→ **Passage provided**
····················
The Connecticut Colony or Colony of Connecticut, originally known as the Connecticut River Colony or simply the River Colony, was an English colony in New England which later became Connecticut. It was organized on March 3, 1636 as a settlement for a Puritan congregation, and the English permanently gained control of the region in 1637 after struggles with the Dutch. The colony was later the scene of a bloody war between the colonists and Pequot Indians known as the Pequot War. Connecticut Colony played a significant role in the establishment of self-government in the New World with its refusal to surrender local authority to the Dominion of New England, an event known as the Charter Oak incident which occurred at Jeremy Adams' inn and tavern.

Two other English settlements in Connecticut were merged into the Colony of Connecticut: Saybrook Colony in 1644 and New Haven Colony in 1662.

Leaders 

Thomas Hooker delivered a sermon to his congregation on May 31, 1638, on the principles of government, and it influenced those who wrote the Fundamental Orders of Connecticut later that year. The Fundamental Orders may have been drafted by Roger Ludlow of Windsor, the only trained lawyer living in Connecticut in the 1630s; they were transcribed into the official record by secretary Thomas Welles. The Reverend John Davenport and merchant Theophilus Eaton led the founders of the New Haven Colony, which was absorbed into Connecticut Colony in the 1660s.

In the colony's early years, the governor could not serve consecutive terms, so the governorship rotated for 20 years between John Haynes and Edward Hopkins, both of whom were from Hartford. George Wyllys, Thomas Welles, and John Webster, also Hartford men, sat in the governor's chair for brief periods in the 1640s and 1650s.

John Winthrop the Younger of New London was the son of the founder of the Massachusetts Bay Colony, and he played an important role in consolidating separate settlements into a single colony on the Connecticut River. He also served as Governor of Connecticut from 1659 to 1675, and he was instrumental in obtaining the colony's 1662 charter which incorporated New Haven into Connecticut. His son Fitz-John Winthrop also governed the colony for 10 years starting in 1698.

Major John Mason was the military leader of the early colony. He was the commander in the Pequot War, a magistrate, and the founder of Windsor, Saybrook, and Norwich. He was also Deputy Governor under Winthrop. Roger Ludlow was an Oxford-educated lawyer and former Deputy Governor of the Massachusetts Bay Colony. He petitioned the General Court for rights to settle the area, and he led the March Commission in settling disputes over land rights. He is credited as drafting the Fundamental Orders of Connecticut (1650) in collaboration with Hooker, Winthrop, and others. He was also the first Deputy Governor of Connecticut.

William Leete of Guilford served as governor of New Haven Colony before its merger into Connecticut, and he also served as governor of Connecticut following Winthrop's death in 1675. He is the only man to serve as governor of both New Haven and Connecticut. Robert Treat of Milford served as governor of the colony, both before and after its inclusion in the Dominion of New England under Sir Edmund Andros. His father Richard Treat was one of the original patentees of the colony. Roger Wolcott was a weaver, statesman, and politician from Windsor, and he served as governor from 1751 to 1754. Oliver Wolcott was a signer of the Declaration of Independence and also of the Articles of Confederation, as a representative of Connecticut and the nineteenth governor. He was a major general for the Connecticut Militia in the Revolutionary War serving under George Washington.
····················
→ **Data provided**
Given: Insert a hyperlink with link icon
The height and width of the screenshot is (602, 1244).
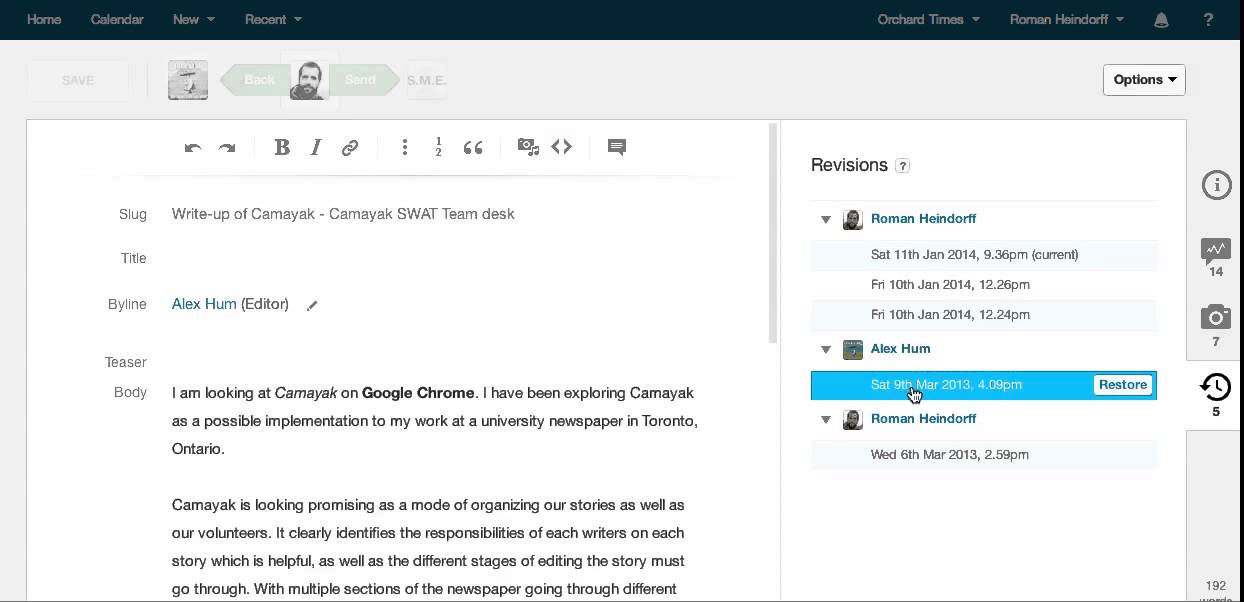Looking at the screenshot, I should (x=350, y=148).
····················
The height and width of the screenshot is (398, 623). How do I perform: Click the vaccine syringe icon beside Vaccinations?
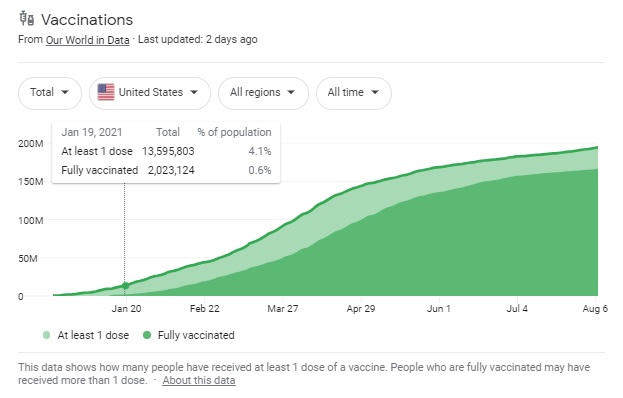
····················
According to the passage on the Connecticut Colony, who is the only man to have served as governor of both New Haven Colony and Connecticut?

William Leete of Guilford.